Vasatı Aşmak – Sizi Vasattan Ayıran Haksız Avantajınız Ne?

Önceki yazılardan birinde vasat kavramının ne anlama geldiği üzerinde durmuştuk. ( Vasatlık ve Vasatı Aşmak Üzerine ). Tüm kendimizi geliştirme çabamızın arkasında kısa vadeli hedeflerin değil; daha bütüncül bir bakış açısı ile vasatı aşmak hedefinin olması gerektiğine değinmiştik.

Aşılması gereken bir durum olarak vasat kavramını ele aldığımızda karşımıza çıkan ilk soru vasatın nasıl aşılabileceği sorududur.

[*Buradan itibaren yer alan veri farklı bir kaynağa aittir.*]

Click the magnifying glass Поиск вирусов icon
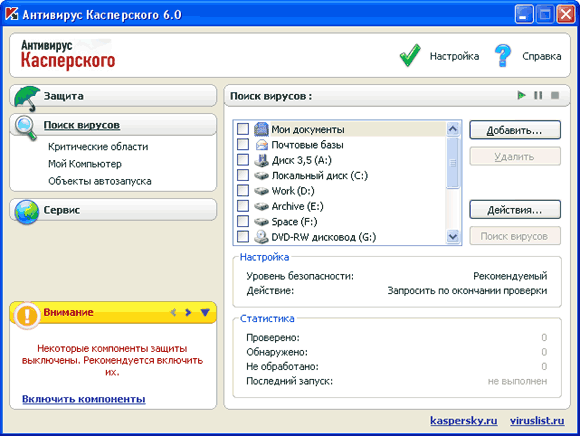This screenshot has height=436, width=580. pos(26,128)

Vasatı aşmanın türlü boyutlarından ve araçlarından bahsedebiliriz. Bunlardan bir tanesini, iş (business) alanında yazılmış ödüllü bir kitabın ana teması olan ve çalışmaya da ismini veren “haksız avantaj” (unfair advantage) teriminden hareketle tartışabiliriz. Kitap her ne kadar iş dünyasını ve girişimcileri muhatap alsa da yazarların geliştirdikleri yaklaşım çok daha geniş bir alana uygulamaya müsait. Burada kitapta ele alındığı şekliyle adaletsiz avantajlarımızı nasıl vasatı aşmak için kullanabileceğimiz sorusunu ele alacağım.

Nedir haksız avantaj?

Haksız avantaj, meşgul olduğunuz bir işinizin ya da girişiminizin (kitap özelinde startupınızın) başarılı olmasını, ayakta kalmasını ve hatta benzerleri arasında öne çıkmasını sağlayan, size özgü olan ve dışarıdan etkiyle değişime açık olmayan, taklit edilemez bir takım niteliklerinizdir. Mesela, uzun boylu olmak bir basketbolcunun başarılı olmasında haksız bir avantajdır. Bill Gates’in küçük yaşında gittiği okulunda, dönemi için çok nadir bir durum olan bilgisayarın bulunması onun haksız bir avantajıdır. Bir şirketin büyüyüp gelişmesinde şirketi kuracak olan kişinin ekonomik olarak güçlü olması ya da güçlü yatırımcılarının olması bir haksız avantajdır. Hani coğrafya kaderdir diye bir deyiş yaygın hale geldi ya; işte coğrafya bir haksız avantajdır kimi zaman. Yüksek iq’ya sahip olmak bir haksız avantajdır. Kaliteli bir eğitim alma imkanına sahip olmak, iyi okullardan mezun olmak haksız avantajdır. Yani haksız avantajlar her zaman olmasa da çoğu zaman kendi kontrolümüzün dışında gelişen olaylarla sahip olduğumuz niteliklerdir.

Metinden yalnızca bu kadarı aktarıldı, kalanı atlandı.